The effect of small tumor volumes on studies of intratumoral heterogeneity of tracer uptake.

The number of studies in the literature involving quantification of the metabolic heterogeneity seen in (18)F-FDG PET images has increased sharply over recent years. We hypothesized that inclusion of very small regions of interest as unique data points will have deleterious effects on these studies. Using a combination of probability theory and clinical (18)F-FDG PET data, we numerically calculated the curve describing the probability a given tumor volume is large enough to adequately sample the underlying tumor biology assayed via a PET/CT scanner at a planar resolution of 4 mm and transaxial resolution of 4 mm (64 mm(3) voxel size). We then used a computer simulation to isolate the effects of tumor volume on the image local entropy. We computed the underlying global intensity distribution for 70 cervical cancer tumors ranging from 4 to 248 cm(3)), which were ensemble-averaged over the same intensity scale.

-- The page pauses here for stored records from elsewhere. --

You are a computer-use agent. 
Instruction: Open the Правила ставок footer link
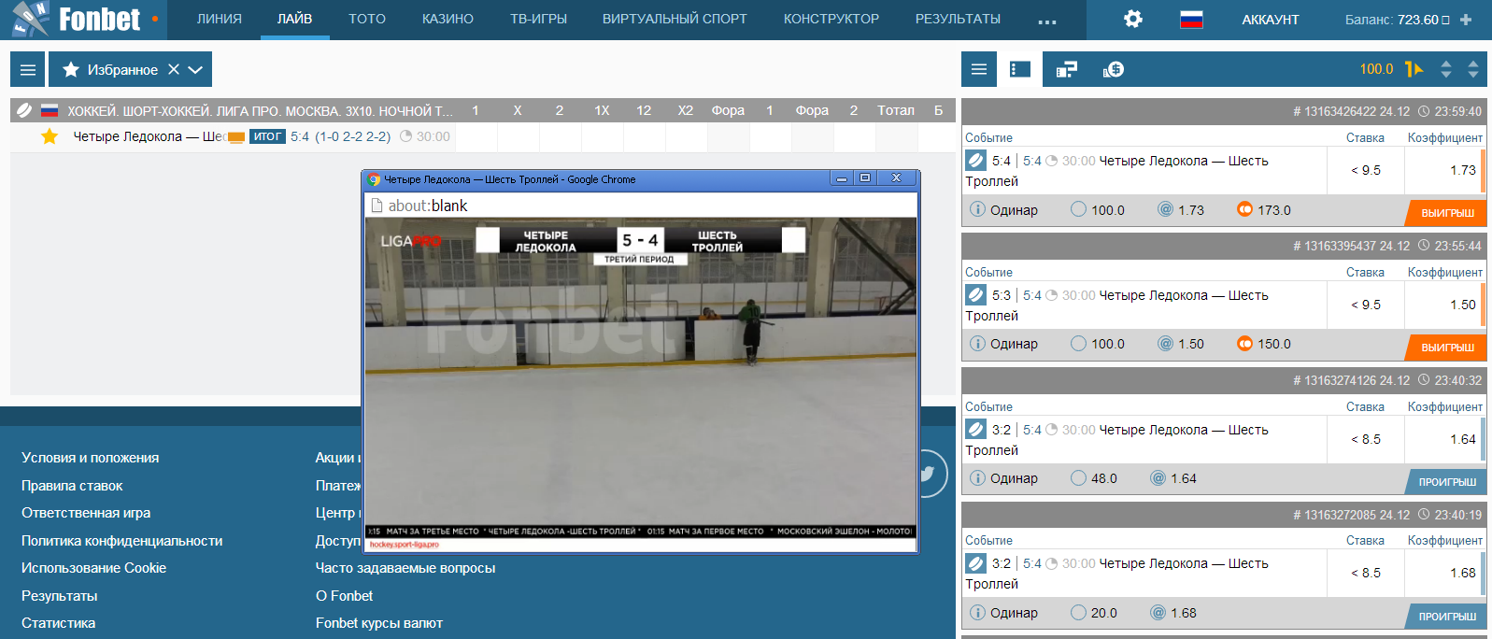coord(72,486)
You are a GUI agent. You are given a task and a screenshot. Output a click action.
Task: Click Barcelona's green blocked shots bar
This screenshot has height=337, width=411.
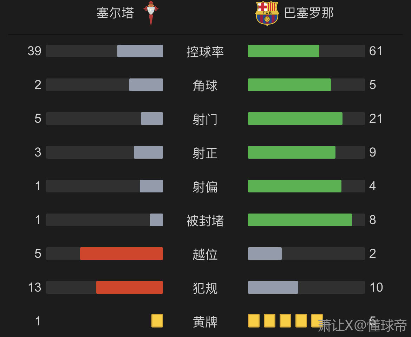300,220
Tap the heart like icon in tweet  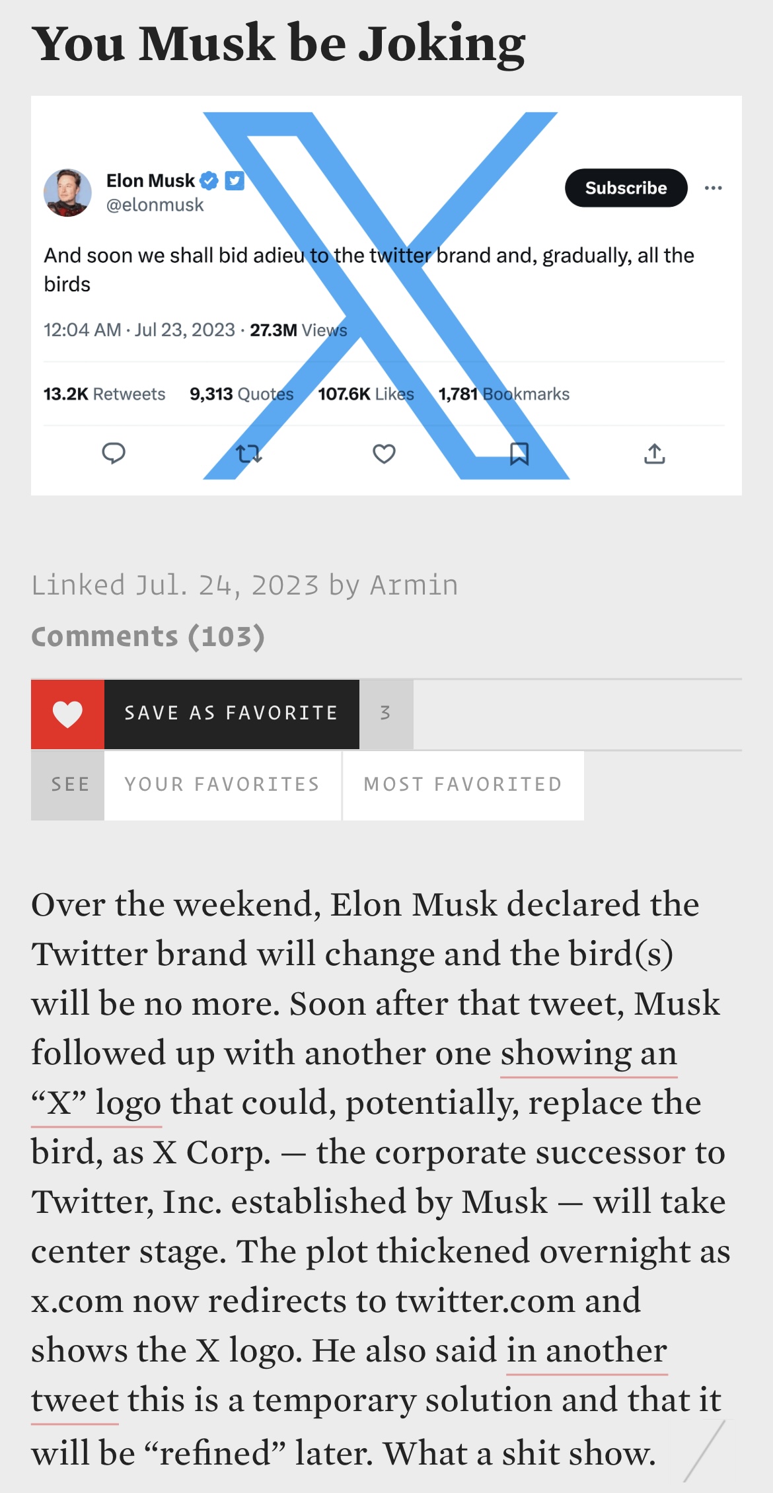(384, 454)
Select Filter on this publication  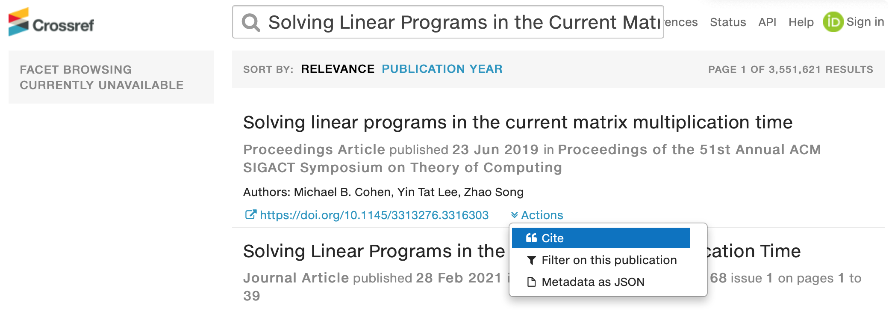pyautogui.click(x=609, y=260)
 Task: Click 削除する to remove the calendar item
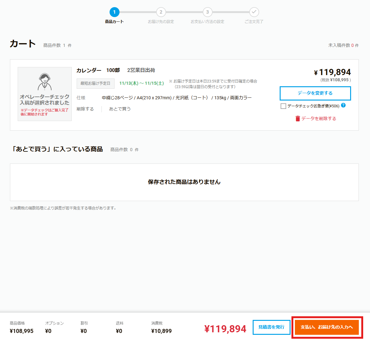tap(85, 109)
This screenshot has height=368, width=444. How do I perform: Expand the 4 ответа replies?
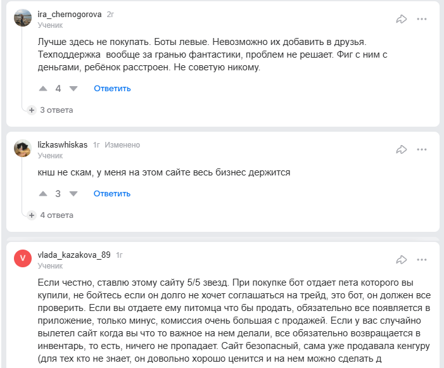[x=52, y=215]
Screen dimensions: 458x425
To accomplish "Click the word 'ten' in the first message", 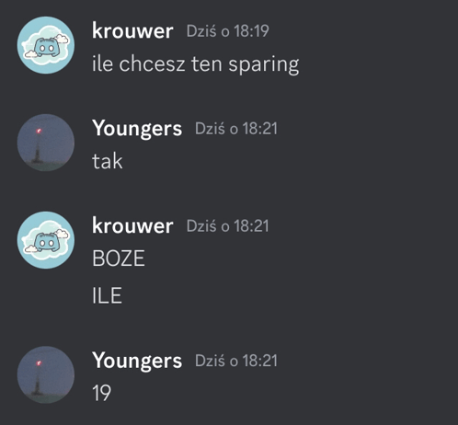I will click(207, 64).
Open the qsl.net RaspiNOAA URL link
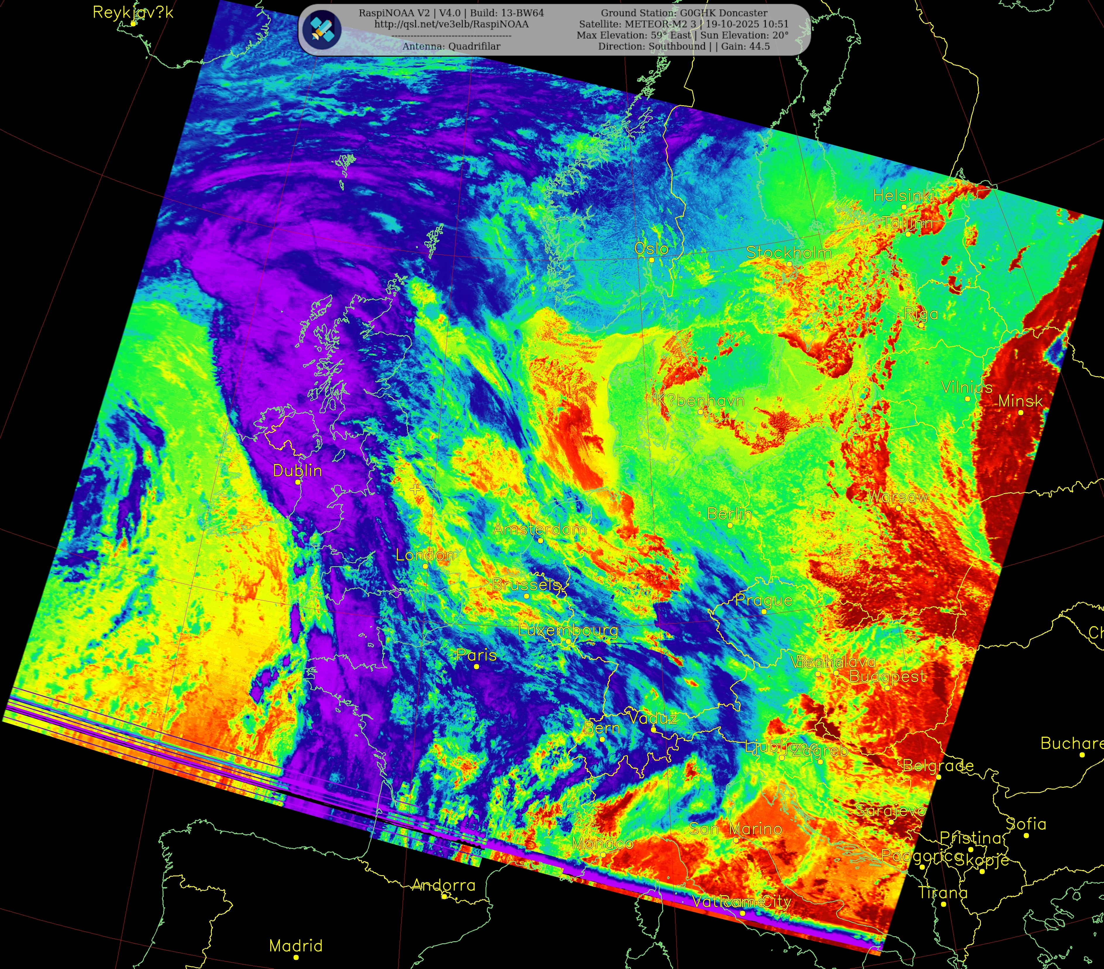 [451, 24]
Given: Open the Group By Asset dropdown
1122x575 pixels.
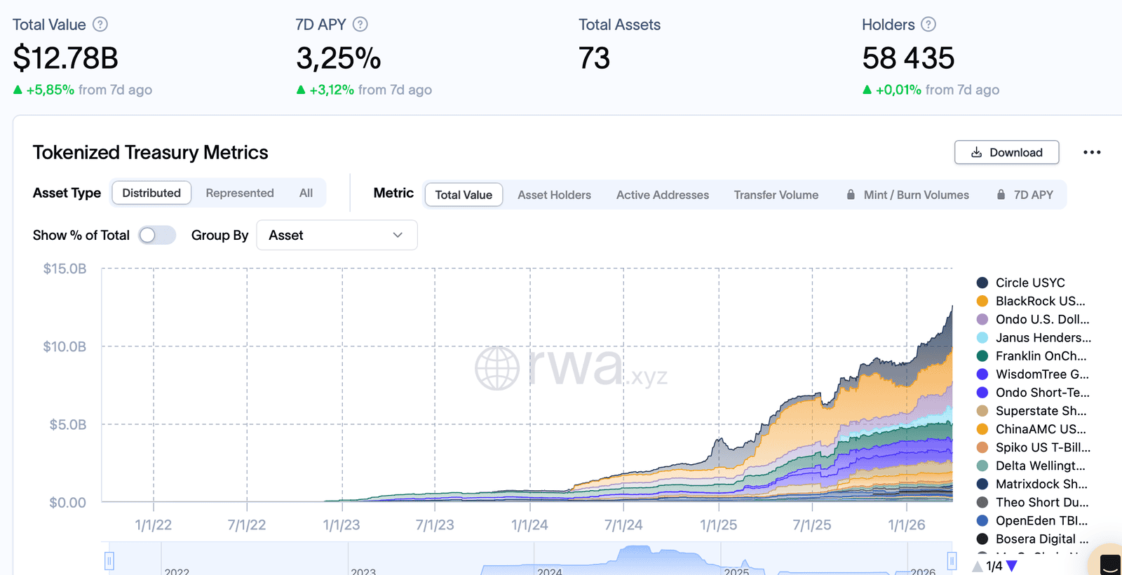Looking at the screenshot, I should coord(337,235).
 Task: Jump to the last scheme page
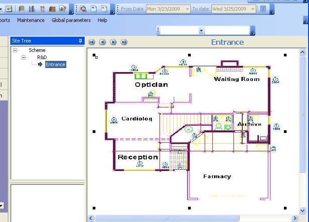[124, 42]
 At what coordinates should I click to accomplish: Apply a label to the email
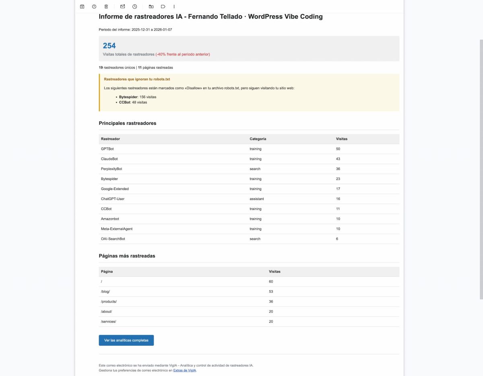pyautogui.click(x=163, y=6)
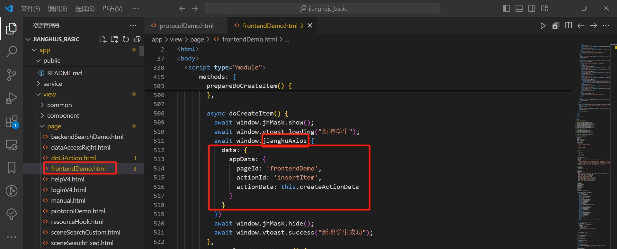Run the current file with play icon
Image resolution: width=617 pixels, height=249 pixels.
tap(543, 26)
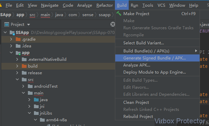Click the blue java source folder icon

tap(36, 99)
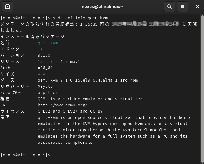This screenshot has width=204, height=164.
Task: Click the QEMU summary line text
Action: pos(90,99)
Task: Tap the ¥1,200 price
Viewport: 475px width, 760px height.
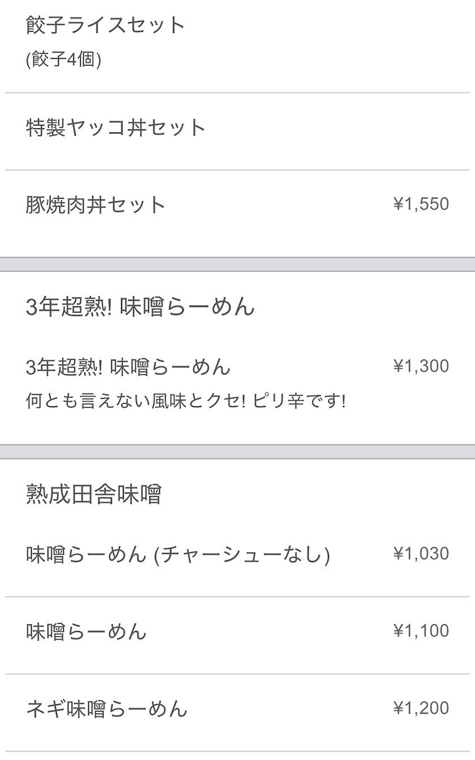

From this distribution, we determined that about 700 total voxels (45 cm(3)) are required to give 95% certainty that the global intensity distribution has been sufficiently sampled for common statistical comparisons of individual tumor intensity distributions to be made canonically. We demonstrated that one previously suggested measure of heterogeneity is dependent on tumor volume and that measurement of heterogeneity is about 5 times more sensitive to volume changes for volumes below the proposed minimum than for those above it. Inclusion of tumor volumes below 45 cm(3) can profoundly bias comparisons of intratumoral uptake heterogeneity metrics derived from data from the current generation of whole-body (18)F-FDG PET scanners.